We also carried out a large-scale analysis to evaluate how well the detected drug pairs perform on the manually selected pairs of one genomic alternation and one gene expression abnormality with a two-steps investigation. First, we investigated the drug response of cells with a genomic alteration at 52 of the most frequently mutated cancer genes except BRAF. The results showed that cells with BRAF mutations were statistically more sensitive to the BRAF inhibitor SB590885 than cells with other mutated cancer genes (Figure. S4A). Second, we investigated the drug response of cells associated with the gene expression level for 1240 genes functioning in the cancer core pathways. The results showed that the Pearson correlation coefficient values for comparisons between gene expression and drug sensitivity in BRAF mutant cell lines were around 0, indicating most of genes were not associated with drug response at expression level. However, the Pearson correlation values of four potential genes, PPP1R13L, IL15RA, PIM1 and EGFR, were above the 95% quartile of the distribution for 1240 genes (Figure. S4B). Upregulated mRNA expression of these genes was associated with decreased sensitivity of BRAF mutant cells. This analysis showed that combination therapies based on the gene pairs selected by our proposed procedure might be much more convincing than manually selected gene pairs.
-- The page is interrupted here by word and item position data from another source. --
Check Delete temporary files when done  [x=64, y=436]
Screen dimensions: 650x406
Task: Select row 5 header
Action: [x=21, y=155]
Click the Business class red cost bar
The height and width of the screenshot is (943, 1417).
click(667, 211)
Drug sensitivity is the result of complex interactions between multiple genes in an individual tumor and their combinations are often variable between different tumors. Therefore, it is challenging to generate a common mathematic or statistical model to predict the drug response on new samples correctly. Our study aimed at identifying biomarkers related to the drug response itself, rather than at improving prediction performance. Our approach uses decision trees to identify genomic and transcript biomarkers that cooperatively influence drug sensitivity and can directly help biologists understand the varied response of cancer cells to therapies. The biomarkers close to the root node include genes in which genomic alterations frequently occur in cancers, such as BRAF mutations. Therefore, BRAF was selected as the first gene in the decision tree for BRAF inhibitors and MEK inhibitors. Activating mutations in KRAS and NRAS, which occur less frequently in cancers, also appeared in the decision trees for MEK inhibitors (Fig. 2A, Figure. S1). The biomarkers close to the leaf node are genes with less frequent mutations in tumors and despite their potential important contribution to drug sensitivity may only be detectable in large sample cohorts. Multiple genes in the same branch traveling from root node to leaf node cooperatively result in the observed drug sensitivity. Transcript biomarkers were connected with specific nodes in the tree, such that the correlation between gene expression and drug sensitivity exists in the samples under the condition of specific genomic alterations. Such local correlations are more biologically meaningful than correlations that exist across all samples, because gene expression is often associated with other factors. Too many genes are likely to be involved in drug sensitivity, so we applied strict criteria to narrow our search and identify the key genes for two-drug combinations. If focusing on the other nodes in the decision tree, our approach could also provide two-drug combination therapies for cells with a less frequent co-occurrence of two genes alterations, or with multi-drug combination therapies. In the latter case, the side effects or toxicity may need to be taken into consideration.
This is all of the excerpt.